Как-то Шарабанов вспомнил разговор с начальником коммунхоза в самый первый день, когда тот обмолвился, что покойный Лапов намеревался часть денег завещать еще двум фронтовикам, но узнал, что их уже нет в живых. И вот тут Нил Егорович Шарабанов наконец все понял. Он даже вспотел от своей неопровержимой догадки.
Фамилии тех двоих, что вместе с ним подписали бумагу, Шарабанов забыл, прошло много времени, но не в фамилиях тут вовсе было дело — это он отлично понимал.
Теперь Нил Егорович не стал торопиться с отъездом в деревню.
В середине апреля, когда с завещанием все было улажено и Шарабанов мог получить довольно крупную сумму денег, когда могила Лапова была приведена в полный порядок, Нил Егорович пришел к начальнику просить разрешения пожить еще в комнате Лапова. Тот, естественно, разрешил, расценив поступок Шарабанова как высшее проявление фронтовой дружбы.
А с Нилом Егоровичем происходило что-то необъяснимое. В деревню под Тулу, где он прожил двадцать лет, перестало тянуть. Может, потому, что у него там не было близких родственников? Или, может, здесь, на Чукотке, был он окружен таким почетом и уважением, какого не знал в деревне? Или на Севере денежнее и сытнее жилось?
Память разбередила прошлое. Шарабанов часто вспоминал, как в затишье между боями он с Лаповым вел душевные разговоры о жизни, как поверяли они друг другу тайны, как мечтали о конце войны, о возвращении домой. Тогда они решили после войны не разлучаться, ибо и у Лапова и у Шарабанова никого из родных не осталось.
Гуляя по поселку, Нил Егорович с щемящей болью думал, что и Константин совсем недавно ходил по этим улицам, смотрел на синее небо, белые сопки, торосистое море, вдыхал этот просоленный дальними морскими ветрами воздух, радовался приходу тепла, как радуются рождению ребенка, ждал чего-то, верил во что-то. И представлял он Лапова тем двадцатипятилетним, крепким, с ясными голубыми умными глазами, высоким лбом, густой шевелюрой, слегка прихрамывающим на правую ногу, которая была чуть-чуть короче левой, — вспоминал всегда таким, каким он был на фронте, а не сутулым, лысым, с ввалившимися глазами, каким видел его на последних фотографиях. Ему становилось жалко себя — побаливает сердце, не так крепок, как хотелось бы, жалко других людей — начальника коммунхозовской конторы, секретаршу, вообще всех прохожих, что мимо бежали с сумками в магазин или в кино, иногда даже кивая ему. И он чувствовал себя самым несчастным человеком в мире, у которого нет семьи, верных друзей, который некрасив, которого никто не любит.

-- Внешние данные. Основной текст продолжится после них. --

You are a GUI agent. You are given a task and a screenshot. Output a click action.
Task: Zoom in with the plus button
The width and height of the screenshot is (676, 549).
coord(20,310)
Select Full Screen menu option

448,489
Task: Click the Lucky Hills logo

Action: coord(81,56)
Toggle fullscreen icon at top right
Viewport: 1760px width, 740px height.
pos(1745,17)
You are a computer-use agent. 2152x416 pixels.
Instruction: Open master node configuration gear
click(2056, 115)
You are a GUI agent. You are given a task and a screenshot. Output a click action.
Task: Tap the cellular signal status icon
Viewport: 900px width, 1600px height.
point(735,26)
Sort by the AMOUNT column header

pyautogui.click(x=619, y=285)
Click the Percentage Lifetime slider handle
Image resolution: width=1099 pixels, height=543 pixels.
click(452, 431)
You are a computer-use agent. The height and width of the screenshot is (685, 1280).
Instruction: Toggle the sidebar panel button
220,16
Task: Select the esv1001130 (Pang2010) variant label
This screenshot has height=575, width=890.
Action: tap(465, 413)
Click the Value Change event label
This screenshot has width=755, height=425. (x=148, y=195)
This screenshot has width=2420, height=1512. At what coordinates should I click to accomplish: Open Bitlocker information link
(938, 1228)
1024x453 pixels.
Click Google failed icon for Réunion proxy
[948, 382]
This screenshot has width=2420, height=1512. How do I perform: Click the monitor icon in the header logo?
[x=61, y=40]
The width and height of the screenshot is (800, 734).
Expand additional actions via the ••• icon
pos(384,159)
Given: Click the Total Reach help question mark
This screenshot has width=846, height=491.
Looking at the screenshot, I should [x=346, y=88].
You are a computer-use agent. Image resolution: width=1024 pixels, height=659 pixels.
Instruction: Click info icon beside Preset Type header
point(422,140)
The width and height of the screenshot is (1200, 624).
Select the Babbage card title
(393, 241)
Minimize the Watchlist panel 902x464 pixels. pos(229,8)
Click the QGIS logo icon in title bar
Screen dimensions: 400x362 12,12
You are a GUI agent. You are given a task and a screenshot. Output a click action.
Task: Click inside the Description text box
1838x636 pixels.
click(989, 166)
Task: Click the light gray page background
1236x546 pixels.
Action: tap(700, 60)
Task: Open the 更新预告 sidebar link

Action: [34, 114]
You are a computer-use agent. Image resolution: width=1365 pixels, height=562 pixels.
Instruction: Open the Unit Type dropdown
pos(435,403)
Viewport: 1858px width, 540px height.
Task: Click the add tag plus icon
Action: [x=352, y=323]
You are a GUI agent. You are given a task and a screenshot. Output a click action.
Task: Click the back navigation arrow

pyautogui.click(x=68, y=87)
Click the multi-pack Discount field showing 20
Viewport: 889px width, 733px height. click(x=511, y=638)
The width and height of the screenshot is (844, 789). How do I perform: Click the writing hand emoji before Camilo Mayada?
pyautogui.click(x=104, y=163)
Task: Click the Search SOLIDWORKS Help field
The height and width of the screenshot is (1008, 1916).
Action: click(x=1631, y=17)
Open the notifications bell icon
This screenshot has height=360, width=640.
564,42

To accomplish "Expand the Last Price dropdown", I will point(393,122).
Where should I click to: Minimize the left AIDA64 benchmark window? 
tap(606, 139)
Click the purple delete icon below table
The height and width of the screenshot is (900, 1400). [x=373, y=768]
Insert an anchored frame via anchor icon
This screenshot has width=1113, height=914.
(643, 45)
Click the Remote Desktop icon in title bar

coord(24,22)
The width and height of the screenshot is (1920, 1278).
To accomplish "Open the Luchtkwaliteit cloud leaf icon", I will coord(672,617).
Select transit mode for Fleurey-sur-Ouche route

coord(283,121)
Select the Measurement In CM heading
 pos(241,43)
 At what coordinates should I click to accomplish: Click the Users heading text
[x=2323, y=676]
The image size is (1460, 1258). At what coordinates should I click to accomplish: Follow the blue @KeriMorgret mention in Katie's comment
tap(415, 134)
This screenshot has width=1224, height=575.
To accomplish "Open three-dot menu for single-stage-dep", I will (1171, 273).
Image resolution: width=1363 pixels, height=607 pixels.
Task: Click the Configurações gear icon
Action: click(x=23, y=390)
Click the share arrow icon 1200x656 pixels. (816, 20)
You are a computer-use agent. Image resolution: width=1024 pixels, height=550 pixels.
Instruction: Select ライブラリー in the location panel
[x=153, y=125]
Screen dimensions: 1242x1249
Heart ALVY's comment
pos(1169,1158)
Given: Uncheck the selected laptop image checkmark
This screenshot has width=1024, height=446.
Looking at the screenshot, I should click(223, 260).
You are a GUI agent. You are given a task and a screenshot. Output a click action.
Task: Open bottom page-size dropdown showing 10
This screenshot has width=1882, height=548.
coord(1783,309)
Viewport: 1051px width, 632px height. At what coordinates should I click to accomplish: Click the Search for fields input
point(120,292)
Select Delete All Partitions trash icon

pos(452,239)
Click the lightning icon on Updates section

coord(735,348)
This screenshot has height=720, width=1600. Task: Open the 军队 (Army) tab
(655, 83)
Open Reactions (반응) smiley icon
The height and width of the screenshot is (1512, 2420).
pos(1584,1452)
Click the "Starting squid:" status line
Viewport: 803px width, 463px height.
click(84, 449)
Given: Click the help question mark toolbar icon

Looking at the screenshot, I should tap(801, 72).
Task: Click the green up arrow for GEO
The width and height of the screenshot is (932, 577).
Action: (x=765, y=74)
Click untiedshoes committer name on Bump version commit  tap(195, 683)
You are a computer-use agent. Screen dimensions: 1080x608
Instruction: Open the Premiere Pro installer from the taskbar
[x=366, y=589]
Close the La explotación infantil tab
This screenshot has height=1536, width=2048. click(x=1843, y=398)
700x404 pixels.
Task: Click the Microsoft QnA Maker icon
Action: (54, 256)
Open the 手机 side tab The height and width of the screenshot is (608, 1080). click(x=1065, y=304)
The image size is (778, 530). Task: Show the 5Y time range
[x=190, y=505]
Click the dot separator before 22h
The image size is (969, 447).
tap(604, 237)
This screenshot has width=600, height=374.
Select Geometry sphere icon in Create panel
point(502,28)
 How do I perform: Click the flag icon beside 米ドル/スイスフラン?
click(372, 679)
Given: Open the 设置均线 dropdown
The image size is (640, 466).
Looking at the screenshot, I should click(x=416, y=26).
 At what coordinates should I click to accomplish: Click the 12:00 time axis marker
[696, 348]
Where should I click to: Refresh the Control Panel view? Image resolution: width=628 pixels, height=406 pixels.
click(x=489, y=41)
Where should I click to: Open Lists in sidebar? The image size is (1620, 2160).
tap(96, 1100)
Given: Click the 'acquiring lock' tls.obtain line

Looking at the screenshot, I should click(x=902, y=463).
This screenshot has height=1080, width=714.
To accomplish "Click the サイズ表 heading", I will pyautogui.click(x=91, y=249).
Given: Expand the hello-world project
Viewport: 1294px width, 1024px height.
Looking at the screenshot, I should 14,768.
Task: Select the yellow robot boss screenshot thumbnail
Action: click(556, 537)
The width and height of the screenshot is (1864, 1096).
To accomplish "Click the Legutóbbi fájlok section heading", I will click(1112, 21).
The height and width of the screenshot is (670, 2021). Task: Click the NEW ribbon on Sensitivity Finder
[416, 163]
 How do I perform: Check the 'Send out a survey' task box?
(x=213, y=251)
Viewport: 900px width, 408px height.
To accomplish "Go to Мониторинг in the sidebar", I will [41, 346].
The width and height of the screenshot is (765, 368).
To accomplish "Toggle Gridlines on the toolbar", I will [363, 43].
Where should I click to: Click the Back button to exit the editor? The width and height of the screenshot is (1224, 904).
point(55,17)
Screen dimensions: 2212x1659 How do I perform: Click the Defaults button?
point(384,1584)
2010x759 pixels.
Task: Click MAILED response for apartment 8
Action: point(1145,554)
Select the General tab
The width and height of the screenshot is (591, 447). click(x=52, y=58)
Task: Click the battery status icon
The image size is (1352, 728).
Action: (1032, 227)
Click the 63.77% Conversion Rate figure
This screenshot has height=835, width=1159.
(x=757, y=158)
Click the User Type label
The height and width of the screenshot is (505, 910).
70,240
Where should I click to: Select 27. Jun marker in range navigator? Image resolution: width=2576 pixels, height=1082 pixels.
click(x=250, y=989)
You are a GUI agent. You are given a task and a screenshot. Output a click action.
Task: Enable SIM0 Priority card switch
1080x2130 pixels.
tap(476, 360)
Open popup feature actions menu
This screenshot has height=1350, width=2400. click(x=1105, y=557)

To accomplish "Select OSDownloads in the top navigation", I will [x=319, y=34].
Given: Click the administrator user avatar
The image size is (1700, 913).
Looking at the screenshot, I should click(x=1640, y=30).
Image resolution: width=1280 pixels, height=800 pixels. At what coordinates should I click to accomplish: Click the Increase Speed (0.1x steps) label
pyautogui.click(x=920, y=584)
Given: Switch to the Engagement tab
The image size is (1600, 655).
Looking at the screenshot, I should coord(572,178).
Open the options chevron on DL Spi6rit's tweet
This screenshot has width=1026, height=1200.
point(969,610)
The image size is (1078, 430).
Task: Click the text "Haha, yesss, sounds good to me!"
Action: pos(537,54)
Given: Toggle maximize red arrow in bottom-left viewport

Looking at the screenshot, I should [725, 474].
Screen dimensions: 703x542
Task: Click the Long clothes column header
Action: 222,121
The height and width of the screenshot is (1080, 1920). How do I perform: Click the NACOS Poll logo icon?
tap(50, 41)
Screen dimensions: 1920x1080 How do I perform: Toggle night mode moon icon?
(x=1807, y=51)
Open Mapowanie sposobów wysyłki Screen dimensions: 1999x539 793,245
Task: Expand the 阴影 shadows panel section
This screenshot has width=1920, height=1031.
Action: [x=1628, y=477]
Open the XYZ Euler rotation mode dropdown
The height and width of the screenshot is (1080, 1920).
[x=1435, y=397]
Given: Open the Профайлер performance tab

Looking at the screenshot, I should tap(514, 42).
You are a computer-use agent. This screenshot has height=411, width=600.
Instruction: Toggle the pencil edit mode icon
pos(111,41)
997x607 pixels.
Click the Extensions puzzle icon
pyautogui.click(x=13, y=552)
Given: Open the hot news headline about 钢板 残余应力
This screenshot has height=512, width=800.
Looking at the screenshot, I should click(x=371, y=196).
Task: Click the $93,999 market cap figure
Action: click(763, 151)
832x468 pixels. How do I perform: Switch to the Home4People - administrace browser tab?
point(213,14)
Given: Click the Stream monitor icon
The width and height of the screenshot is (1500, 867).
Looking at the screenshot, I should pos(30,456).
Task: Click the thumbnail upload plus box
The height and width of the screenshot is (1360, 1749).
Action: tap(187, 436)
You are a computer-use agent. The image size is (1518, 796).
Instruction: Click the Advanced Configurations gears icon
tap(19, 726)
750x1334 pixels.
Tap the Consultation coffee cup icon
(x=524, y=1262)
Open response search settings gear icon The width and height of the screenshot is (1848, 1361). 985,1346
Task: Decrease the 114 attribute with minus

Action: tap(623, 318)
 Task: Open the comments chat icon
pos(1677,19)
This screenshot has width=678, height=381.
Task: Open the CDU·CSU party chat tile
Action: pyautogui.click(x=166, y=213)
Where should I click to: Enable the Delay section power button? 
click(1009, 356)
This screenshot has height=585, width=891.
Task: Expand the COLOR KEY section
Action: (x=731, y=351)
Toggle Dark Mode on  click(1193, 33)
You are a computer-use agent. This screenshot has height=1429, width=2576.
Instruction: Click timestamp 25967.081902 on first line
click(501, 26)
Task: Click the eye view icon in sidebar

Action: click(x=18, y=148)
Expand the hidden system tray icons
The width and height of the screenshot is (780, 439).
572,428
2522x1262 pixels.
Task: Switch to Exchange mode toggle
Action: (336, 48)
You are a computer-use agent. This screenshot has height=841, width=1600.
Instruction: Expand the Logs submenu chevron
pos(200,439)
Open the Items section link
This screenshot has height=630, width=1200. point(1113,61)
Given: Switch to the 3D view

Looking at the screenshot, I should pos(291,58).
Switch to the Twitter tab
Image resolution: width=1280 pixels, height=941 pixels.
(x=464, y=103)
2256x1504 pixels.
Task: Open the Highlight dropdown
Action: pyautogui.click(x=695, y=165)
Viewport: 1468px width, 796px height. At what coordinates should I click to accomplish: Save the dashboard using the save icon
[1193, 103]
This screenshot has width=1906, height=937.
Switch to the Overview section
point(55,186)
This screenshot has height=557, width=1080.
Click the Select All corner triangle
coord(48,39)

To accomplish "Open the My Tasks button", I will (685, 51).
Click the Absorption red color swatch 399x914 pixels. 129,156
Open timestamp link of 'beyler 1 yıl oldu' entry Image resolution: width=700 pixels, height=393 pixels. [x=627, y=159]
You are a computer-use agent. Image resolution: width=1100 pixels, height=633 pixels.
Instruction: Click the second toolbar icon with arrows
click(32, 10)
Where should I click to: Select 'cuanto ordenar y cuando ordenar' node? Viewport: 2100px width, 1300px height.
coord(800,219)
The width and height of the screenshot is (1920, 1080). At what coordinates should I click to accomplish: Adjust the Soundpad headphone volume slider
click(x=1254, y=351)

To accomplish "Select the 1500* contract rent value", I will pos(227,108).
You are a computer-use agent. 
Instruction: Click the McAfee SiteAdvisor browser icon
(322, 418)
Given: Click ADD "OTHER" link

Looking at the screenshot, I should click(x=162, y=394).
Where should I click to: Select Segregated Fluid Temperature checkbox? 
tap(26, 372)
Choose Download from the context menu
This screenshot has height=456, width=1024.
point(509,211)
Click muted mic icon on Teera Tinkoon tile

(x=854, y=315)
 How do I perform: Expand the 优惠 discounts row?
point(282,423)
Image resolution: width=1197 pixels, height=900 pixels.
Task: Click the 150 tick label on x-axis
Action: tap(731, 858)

Впервые такое с ним было. Он жалел, что рано не стало Лапова. Не виновата ли в этом и та, неверно составленная бумага?
Как-то приснилось Нилу Егоровичу, будто идут они с Константином по лугу. Тепло, пришлось расстегнуть гимнастерки, а трава пахнет так хорошо, что кружится голова, и небо синее, а на душе чисто и спокойно, точно и нет никакой войны. Шли по тропке, которая вела к озеру, в котором они надумали искупаться. И вот видят окопчик, приземистую пушчонку в нем, рядом лежит убитый розовощекий лейтенант в начищенных хромовых сапогах, а кругом еще дымятся сизым дымком гильзы. Тут Лапов подскочил к пушке и стал наводить ее на Шарабанова. «Страшно?» — спрашивает. «Страшно! — кричит Шарабанов. — Не убивай, я жить хочу!» — «Все жить хотят, а на войне надо ж кому-то погибать», — говорит Константин. Сердце у Шарабанова от ужаса заледенело. Потом облегчение пришло — понял, что от того, чему быть, не убежать. «Стреляй, — говорит, — обижаться не буду, видно, так надо».